This blog explores the complicated relationship between the retailer and the brand and how this contentious relationship has created a less than stellar shopping experience for the consumer. Both the brand and the retailer are competing for the attention of the consumer but they don’t work together to garner this attention. What ends up happening is the consumer is bombarded with messages from both which overwhelms their decision making process. So what are the main conflicts and how does it impact the relationship retailers and brands have with the consumer?
Retailers think they own the customer relationship, but brands want to co-own the relationship.
The result of this battle has been for brands to sell direct to the consumer. This has been quite common in the consumer technology market. Most brands will sell direct to the consumer on their site or have opened their own retail shop (ie: Apple, Microsoft, Sony). On a smaller scale they are opening pop-up shops. CPGs also sell direct to consumers but is usually more personalized product samples like m&ms and Tobasco sauce brands. This allows the brands to speak directly to the consumer in their own voice. Customers seek out shopping experiences that are best for them and in many cases will pay more for a better shopping experience. Retailers and brands would be better off focusing on making every channel a superior shopping experience and not fighting for attention.
Retailers and brands own transactional data of the customer but neither share with each other.
Both the retailer and the brands collect data from their customers but neither have a complete view. Just think how much better they could make the shopping experience if they shared their data. Let’s say someone browsed online for a smart speaker on the brand’s website and then went to a mass merchant retailer and purchased the speaker. Now that brand is sending retargeting ads to a customer who has already purchased the product. Or, let’s say someone purchased a tablet at a Microsoft store but then purchased a cover from Best Buy. Now Microsoft is sending a customer emails promoting covers even though they have already purchased one. Most customers want personalized communication from the retailer and the brand but don’t want to be bothered with communication that is irrelevant. If the retailer and the brand could collaborate better on communications, this would result in more sales.
Retailers control communication access to the consumer, but brands want to communicate directly as well.

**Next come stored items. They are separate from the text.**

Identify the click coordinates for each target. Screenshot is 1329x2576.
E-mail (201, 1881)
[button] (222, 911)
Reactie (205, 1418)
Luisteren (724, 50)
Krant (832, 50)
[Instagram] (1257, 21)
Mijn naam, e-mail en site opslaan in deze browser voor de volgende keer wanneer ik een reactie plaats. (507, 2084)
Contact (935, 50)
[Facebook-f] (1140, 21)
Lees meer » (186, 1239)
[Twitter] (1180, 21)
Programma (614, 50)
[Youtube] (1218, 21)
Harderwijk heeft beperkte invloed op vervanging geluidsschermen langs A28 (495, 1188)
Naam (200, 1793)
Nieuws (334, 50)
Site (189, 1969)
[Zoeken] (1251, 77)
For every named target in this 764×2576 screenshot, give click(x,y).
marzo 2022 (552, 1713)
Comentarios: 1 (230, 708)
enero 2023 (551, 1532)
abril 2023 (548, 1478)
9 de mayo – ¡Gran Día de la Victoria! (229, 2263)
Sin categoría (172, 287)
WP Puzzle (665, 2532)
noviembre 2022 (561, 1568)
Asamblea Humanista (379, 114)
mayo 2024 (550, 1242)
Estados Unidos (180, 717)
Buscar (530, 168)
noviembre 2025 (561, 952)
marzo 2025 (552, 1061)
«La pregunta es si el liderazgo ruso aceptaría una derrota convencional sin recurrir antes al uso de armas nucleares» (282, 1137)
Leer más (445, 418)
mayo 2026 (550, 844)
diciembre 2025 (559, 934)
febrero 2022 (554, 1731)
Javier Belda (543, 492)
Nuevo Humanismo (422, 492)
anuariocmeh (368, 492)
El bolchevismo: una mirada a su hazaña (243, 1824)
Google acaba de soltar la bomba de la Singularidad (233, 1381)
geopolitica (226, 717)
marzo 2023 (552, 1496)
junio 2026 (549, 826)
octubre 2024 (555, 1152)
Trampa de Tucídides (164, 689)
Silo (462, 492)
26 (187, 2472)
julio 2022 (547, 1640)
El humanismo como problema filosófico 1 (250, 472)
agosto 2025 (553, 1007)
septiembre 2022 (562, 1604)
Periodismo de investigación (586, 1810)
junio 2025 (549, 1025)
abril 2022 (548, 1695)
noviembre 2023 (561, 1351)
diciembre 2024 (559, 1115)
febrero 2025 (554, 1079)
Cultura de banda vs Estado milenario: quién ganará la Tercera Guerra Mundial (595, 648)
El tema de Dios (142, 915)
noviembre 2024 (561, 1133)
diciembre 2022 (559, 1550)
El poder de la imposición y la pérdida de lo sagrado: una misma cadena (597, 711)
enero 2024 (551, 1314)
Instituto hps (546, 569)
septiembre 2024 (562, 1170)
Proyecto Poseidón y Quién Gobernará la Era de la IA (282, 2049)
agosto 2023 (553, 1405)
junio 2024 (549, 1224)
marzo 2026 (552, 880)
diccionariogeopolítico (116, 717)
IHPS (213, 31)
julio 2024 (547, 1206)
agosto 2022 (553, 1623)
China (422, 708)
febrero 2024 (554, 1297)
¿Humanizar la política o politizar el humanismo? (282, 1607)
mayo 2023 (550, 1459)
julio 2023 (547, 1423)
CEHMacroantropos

Over the years, the opportunity for brands to communicate their own message in the store has been restricted. Stores want to create a cohesive and uncluttered environment and if every brand was able to place stickers and point-of-purchased materials all over their product, it would look like a circus. Even online, content is presented in a way that doesn’t allow a brand to truly stand out. The manufacturer can own a brand page, but this isn’t really the way a consumer shops online. The customer loses in this scenario because everything is parity. It is difficult to see competitive advantages and disadvantages between products. Brands can pay to have their products show cased but it isn’t financially feasible for many brands. In this case, the consumer loses because they are only seeing the products that can pay to be promoted.
Bottomline: Retailers and brands should focus on the shopping experience.
Customers will shop at a retailer for many different reasons such as: lower prices, better service, convenient location and product offerings, to name a few. Consumers may seek out a specific brand and not care where they purchase the product. The retailer needs the brand and the brand needs the retailer. The retailer is more concerned with shopping trips and the brand is concerned with the number of products sold. Both need to focus on giving the customer what they want during their purchase journey. A happy customer will visit the same retailer over and over again. If the customer is happy with the product they bought, they will repurchase from that brand.